Task prompt —
Update the rows starting at the first one and ending at the line that contains "click(x=291, y=294)", changing "Instruction:" to "Command:" and keeping everything else the same.
+++ Dataset excerpts +++
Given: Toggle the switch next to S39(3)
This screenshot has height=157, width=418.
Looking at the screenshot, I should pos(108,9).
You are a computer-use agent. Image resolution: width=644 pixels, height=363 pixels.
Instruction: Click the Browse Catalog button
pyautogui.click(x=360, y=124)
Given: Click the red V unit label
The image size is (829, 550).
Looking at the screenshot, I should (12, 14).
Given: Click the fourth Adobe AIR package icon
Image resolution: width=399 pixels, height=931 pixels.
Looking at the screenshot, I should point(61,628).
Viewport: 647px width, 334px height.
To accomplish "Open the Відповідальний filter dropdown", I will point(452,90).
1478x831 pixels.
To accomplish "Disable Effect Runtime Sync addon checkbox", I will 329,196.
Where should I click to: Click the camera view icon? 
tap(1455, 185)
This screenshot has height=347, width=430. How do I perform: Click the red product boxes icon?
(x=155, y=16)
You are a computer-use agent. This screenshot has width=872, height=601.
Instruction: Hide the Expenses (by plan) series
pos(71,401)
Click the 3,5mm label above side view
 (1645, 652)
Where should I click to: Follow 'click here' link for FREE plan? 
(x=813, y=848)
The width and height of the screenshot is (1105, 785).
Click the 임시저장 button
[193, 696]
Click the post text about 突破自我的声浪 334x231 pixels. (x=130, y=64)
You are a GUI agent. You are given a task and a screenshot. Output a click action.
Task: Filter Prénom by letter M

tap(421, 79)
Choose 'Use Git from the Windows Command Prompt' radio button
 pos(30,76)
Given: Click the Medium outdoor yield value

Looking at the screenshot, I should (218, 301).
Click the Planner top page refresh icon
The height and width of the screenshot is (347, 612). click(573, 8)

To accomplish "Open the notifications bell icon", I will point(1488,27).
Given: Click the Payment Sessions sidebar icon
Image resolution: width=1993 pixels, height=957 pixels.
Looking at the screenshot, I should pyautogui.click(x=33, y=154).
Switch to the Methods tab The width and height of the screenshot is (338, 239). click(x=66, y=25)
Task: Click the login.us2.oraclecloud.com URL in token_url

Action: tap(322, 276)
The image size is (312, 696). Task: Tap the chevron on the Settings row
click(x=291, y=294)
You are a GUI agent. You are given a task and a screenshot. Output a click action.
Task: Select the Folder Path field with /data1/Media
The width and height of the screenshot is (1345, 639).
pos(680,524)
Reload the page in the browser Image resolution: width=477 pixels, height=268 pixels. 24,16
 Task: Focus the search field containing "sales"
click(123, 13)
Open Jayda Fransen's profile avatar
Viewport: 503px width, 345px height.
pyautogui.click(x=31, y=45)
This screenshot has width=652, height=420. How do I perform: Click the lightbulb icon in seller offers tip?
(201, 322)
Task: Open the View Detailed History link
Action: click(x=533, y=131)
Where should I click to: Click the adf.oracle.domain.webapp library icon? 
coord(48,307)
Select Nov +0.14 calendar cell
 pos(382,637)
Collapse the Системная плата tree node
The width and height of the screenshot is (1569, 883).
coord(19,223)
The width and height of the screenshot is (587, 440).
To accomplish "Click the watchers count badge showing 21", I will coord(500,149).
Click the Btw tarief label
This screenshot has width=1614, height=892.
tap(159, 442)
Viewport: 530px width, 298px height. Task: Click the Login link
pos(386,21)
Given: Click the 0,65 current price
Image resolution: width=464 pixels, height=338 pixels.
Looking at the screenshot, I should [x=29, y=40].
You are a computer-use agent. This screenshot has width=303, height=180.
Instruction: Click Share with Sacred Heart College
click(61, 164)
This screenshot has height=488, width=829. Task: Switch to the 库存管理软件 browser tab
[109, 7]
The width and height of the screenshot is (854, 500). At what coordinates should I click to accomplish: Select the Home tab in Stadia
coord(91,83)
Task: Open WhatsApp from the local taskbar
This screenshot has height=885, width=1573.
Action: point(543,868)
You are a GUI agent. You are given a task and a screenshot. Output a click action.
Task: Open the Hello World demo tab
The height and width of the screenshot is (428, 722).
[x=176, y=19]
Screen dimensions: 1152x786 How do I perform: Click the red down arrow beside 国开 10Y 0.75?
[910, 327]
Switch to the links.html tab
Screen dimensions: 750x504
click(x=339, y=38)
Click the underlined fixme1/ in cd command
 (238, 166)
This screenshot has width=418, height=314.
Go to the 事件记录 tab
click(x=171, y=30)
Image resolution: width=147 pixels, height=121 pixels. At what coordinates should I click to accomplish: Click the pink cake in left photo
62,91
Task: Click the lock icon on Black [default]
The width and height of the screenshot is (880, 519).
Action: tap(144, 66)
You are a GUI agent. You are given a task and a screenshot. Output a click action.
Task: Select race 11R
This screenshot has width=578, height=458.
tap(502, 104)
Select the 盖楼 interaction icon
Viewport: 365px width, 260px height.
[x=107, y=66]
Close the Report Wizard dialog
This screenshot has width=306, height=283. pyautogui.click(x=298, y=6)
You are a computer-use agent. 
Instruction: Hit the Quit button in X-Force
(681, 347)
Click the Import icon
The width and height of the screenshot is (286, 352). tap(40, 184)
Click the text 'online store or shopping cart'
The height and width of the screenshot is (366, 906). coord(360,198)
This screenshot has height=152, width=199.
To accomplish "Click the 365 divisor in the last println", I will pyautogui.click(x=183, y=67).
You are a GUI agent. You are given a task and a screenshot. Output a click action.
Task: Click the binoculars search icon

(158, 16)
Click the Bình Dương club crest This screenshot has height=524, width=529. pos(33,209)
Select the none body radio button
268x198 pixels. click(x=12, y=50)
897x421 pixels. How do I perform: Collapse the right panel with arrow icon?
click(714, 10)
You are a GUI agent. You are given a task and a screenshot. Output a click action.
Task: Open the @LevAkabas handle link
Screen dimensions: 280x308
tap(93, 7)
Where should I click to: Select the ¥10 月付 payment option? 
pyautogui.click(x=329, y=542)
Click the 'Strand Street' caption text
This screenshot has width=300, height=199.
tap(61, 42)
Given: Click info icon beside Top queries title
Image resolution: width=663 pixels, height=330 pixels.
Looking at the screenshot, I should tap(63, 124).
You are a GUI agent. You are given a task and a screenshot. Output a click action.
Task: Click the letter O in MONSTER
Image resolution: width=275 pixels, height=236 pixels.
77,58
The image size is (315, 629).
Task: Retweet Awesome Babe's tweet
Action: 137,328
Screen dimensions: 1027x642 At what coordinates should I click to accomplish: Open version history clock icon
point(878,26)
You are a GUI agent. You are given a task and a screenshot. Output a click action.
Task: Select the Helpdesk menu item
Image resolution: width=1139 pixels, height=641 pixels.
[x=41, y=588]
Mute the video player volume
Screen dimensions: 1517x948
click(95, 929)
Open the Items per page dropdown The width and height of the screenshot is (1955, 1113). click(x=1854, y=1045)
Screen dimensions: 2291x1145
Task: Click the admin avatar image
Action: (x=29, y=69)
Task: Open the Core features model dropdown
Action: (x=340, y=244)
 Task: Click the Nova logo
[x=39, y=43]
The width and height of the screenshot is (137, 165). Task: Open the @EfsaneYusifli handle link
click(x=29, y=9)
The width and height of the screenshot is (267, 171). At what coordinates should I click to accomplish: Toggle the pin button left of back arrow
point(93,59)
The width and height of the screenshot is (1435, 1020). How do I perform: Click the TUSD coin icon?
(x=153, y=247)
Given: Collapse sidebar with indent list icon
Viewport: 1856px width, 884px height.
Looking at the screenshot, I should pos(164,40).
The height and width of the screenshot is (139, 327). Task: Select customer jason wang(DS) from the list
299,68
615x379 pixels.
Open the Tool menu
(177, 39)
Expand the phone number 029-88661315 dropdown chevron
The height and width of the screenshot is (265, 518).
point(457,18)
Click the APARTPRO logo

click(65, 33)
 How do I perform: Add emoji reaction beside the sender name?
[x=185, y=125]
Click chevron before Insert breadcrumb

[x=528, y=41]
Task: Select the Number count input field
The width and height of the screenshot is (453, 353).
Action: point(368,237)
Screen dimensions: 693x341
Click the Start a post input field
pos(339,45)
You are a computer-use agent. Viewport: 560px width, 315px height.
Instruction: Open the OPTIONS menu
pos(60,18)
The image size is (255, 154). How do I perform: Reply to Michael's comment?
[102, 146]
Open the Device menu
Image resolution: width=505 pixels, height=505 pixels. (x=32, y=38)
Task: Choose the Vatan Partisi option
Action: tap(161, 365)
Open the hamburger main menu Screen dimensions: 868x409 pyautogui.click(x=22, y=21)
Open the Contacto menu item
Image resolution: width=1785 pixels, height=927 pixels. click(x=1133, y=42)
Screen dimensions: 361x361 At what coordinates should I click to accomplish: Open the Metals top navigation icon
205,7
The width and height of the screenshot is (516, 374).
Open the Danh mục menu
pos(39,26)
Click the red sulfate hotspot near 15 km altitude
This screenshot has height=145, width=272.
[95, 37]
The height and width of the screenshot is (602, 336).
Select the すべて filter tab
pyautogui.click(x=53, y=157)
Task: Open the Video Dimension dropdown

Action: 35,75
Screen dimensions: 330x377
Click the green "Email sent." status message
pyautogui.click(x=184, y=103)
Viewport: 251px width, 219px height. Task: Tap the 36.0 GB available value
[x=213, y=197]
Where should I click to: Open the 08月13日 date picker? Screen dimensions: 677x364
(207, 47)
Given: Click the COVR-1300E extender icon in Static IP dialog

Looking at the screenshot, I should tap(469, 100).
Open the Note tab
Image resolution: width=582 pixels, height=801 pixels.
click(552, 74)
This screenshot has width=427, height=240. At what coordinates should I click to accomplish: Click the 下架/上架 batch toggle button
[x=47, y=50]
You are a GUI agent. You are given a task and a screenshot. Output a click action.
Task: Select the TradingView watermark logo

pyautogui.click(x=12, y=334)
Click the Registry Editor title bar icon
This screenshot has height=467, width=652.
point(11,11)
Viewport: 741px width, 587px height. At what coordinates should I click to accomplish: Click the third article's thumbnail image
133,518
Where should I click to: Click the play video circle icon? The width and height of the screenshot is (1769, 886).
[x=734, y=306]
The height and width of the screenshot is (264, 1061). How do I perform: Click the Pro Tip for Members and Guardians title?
+++
Exercise response —
Given: Toggle the switch next to S39(3)
This screenshot has height=157, width=418.
Looking at the screenshot, I should pos(108,9).
You are a computer-use agent. Image resolution: width=644 pixels, height=363 pixels.
Command: Click the Browse Catalog button
pyautogui.click(x=360, y=124)
Given: Click the red V unit label
The image size is (829, 550).
Looking at the screenshot, I should (12, 14).
Given: Click the fourth Adobe AIR package icon
Image resolution: width=399 pixels, height=931 pixels.
Looking at the screenshot, I should point(61,628).
Viewport: 647px width, 334px height.
To accomplish "Open the Відповідальний filter dropdown", I will point(452,90).
1478x831 pixels.
To accomplish "Disable Effect Runtime Sync addon checkbox", I will 329,196.
Where should I click to: Click the camera view icon? 
tap(1455, 185)
This screenshot has height=347, width=430. How do I perform: Click the red product boxes icon?
(x=155, y=16)
You are a computer-use agent. This screenshot has width=872, height=601.
Command: Hide the Expenses (by plan) series
pos(71,401)
Click the 3,5mm label above side view
 (1645, 652)
Where should I click to: Follow 'click here' link for FREE plan? 
(x=813, y=848)
The width and height of the screenshot is (1105, 785).
Click the 임시저장 button
[193, 696]
Click the post text about 突破自我的声浪 334x231 pixels. (x=130, y=64)
You are a GUI agent. You are given a task and a screenshot. Output a click action.
Task: Filter Prénom by letter M

tap(421, 79)
Choose 'Use Git from the Windows Command Prompt' radio button
 pos(30,76)
Given: Click the Medium outdoor yield value

Looking at the screenshot, I should (218, 301).
Click the Planner top page refresh icon
The height and width of the screenshot is (347, 612). click(573, 8)

To accomplish "Open the notifications bell icon", I will point(1488,27).
Given: Click the Payment Sessions sidebar icon
Image resolution: width=1993 pixels, height=957 pixels.
Looking at the screenshot, I should pyautogui.click(x=33, y=154).
Switch to the Methods tab The width and height of the screenshot is (338, 239). click(x=66, y=25)
Task: Click the login.us2.oraclecloud.com URL in token_url

Action: tap(322, 276)
The image size is (312, 696). Task: Tap the chevron on the Settings row
click(x=291, y=294)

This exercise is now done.